Job
Rewrite the rows from the line containing "Task: Collapse the" through the last row, putting "side panel" in place of "sidebar" and leaving everything else as it is.

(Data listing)
>>>>

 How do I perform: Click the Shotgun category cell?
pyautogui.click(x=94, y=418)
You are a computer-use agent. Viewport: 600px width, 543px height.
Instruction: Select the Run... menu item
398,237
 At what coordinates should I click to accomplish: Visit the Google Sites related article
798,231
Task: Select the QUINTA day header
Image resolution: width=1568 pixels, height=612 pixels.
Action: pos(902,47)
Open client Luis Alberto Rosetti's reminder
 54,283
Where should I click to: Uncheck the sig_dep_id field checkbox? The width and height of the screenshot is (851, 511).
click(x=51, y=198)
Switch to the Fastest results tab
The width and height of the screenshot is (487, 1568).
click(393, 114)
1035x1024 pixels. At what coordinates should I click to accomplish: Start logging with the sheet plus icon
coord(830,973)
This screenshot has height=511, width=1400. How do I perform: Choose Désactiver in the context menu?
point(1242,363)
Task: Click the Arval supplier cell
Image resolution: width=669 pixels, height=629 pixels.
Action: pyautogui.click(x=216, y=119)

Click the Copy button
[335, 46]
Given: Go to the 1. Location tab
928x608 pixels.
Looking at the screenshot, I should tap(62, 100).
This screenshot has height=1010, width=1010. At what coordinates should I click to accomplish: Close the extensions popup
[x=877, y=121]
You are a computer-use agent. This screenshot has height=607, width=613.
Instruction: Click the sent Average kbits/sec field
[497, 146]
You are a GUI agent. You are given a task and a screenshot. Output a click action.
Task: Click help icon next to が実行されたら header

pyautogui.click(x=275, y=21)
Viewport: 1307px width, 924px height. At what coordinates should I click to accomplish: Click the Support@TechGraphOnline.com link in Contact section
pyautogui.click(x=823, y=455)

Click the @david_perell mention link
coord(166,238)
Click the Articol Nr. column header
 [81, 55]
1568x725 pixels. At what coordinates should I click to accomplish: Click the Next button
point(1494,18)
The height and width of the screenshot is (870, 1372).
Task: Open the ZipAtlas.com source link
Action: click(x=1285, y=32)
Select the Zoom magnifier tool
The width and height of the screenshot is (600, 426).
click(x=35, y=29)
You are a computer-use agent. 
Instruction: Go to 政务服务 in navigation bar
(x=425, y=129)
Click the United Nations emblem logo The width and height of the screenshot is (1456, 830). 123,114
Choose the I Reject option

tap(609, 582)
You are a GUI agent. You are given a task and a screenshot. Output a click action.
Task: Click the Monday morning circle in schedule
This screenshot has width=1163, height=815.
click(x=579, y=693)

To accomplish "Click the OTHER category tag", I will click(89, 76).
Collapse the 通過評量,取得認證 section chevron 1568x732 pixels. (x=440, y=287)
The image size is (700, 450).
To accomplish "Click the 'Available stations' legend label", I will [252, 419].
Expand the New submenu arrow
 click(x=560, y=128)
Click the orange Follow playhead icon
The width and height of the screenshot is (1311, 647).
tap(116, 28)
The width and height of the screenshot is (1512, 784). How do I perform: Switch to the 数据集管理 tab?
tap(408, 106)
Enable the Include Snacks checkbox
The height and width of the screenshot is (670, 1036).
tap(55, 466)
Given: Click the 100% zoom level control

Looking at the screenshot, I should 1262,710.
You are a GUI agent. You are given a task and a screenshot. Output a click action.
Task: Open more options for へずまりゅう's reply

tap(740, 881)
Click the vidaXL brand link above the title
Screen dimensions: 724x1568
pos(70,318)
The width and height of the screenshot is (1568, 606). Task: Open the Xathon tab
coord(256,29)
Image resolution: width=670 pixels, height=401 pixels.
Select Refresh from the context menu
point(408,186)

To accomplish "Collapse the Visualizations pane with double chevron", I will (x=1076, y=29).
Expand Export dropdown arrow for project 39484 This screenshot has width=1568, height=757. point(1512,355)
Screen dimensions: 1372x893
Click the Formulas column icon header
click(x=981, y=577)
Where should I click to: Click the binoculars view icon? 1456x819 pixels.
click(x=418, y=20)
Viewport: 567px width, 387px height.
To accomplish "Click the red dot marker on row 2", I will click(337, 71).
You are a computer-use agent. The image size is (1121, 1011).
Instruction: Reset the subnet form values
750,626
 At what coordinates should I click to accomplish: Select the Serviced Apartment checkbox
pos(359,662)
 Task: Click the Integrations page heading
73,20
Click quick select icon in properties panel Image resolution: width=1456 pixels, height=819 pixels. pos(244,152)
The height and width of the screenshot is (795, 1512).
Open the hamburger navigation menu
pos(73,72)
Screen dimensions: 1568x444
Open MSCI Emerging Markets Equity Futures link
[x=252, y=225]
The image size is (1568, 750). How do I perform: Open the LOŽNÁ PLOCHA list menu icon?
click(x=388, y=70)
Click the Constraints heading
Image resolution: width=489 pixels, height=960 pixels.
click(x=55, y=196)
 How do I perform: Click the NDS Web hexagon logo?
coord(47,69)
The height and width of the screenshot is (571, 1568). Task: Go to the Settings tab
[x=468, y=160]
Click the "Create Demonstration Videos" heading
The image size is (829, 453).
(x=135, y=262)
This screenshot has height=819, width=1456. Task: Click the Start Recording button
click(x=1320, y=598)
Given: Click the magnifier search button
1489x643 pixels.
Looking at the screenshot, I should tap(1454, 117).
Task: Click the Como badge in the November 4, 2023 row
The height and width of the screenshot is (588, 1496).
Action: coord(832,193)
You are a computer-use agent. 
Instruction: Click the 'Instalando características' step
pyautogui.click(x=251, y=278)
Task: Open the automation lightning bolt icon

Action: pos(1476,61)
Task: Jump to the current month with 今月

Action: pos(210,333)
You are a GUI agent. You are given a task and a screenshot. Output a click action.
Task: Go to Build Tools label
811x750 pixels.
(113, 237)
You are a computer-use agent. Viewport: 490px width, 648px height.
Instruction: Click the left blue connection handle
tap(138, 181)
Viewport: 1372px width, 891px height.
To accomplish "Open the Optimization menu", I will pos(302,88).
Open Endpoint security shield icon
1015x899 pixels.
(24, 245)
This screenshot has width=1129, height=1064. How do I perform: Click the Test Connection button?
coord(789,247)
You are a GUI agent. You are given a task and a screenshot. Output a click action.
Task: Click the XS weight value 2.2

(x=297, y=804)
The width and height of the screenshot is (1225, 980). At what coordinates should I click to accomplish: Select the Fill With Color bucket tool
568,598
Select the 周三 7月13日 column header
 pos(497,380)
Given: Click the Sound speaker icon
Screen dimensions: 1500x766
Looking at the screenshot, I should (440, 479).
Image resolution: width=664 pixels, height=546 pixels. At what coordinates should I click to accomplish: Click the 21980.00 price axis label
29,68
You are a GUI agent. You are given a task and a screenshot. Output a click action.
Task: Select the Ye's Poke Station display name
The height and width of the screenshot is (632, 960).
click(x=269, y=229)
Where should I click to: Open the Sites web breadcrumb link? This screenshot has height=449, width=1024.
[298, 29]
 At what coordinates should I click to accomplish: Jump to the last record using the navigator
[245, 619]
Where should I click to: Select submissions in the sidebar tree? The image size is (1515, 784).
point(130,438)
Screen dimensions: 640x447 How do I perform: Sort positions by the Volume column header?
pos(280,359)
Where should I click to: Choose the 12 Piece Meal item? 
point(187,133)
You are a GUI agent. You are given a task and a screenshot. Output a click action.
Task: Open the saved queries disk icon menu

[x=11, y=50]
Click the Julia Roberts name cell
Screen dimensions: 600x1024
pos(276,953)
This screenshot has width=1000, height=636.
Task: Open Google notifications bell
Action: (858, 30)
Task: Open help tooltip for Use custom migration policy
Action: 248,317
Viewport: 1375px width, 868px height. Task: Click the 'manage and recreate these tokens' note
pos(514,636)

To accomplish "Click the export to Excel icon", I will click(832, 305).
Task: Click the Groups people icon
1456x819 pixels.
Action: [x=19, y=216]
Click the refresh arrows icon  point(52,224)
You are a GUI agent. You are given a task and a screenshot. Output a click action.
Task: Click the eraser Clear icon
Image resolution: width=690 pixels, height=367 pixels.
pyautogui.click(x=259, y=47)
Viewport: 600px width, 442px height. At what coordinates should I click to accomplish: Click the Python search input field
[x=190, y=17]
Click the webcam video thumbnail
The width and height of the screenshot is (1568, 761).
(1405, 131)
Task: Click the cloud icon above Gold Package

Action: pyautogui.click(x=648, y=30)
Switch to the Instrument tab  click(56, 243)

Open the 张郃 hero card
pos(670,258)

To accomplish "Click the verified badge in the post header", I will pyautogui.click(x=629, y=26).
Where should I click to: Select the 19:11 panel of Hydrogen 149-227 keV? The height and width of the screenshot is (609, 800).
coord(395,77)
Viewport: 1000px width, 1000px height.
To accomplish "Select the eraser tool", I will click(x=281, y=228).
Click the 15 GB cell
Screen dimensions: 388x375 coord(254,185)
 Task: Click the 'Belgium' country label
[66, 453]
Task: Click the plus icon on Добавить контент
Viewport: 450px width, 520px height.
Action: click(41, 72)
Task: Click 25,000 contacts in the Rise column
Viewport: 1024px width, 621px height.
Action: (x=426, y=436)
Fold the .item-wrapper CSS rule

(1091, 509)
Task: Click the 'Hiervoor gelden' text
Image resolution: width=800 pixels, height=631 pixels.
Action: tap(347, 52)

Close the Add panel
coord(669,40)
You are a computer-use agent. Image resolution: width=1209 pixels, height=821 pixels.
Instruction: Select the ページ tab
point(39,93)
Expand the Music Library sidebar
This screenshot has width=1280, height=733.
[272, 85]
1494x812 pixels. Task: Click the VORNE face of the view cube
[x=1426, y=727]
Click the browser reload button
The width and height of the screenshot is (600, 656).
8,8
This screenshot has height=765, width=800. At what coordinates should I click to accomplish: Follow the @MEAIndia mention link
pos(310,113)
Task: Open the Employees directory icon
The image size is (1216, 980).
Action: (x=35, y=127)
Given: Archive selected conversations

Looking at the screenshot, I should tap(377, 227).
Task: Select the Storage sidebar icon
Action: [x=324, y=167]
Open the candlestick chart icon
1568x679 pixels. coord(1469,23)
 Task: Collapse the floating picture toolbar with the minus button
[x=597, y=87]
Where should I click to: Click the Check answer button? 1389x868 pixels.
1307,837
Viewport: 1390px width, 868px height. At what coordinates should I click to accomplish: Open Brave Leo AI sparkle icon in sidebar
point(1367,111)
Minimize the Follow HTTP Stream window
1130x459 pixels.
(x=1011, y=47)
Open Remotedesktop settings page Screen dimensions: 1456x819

<<<<

Correct result
 Task: Collapse the floating picture toolbar with the minus button
[x=597, y=87]
Where should I click to: Click the Check answer button? 1389x868 pixels.
1307,837
Viewport: 1390px width, 868px height. At what coordinates should I click to accomplish: Open Brave Leo AI sparkle icon in side panel
point(1367,111)
Minimize the Follow HTTP Stream window
1130x459 pixels.
(x=1011, y=47)
Open Remotedesktop settings page Screen dimensions: 1456x819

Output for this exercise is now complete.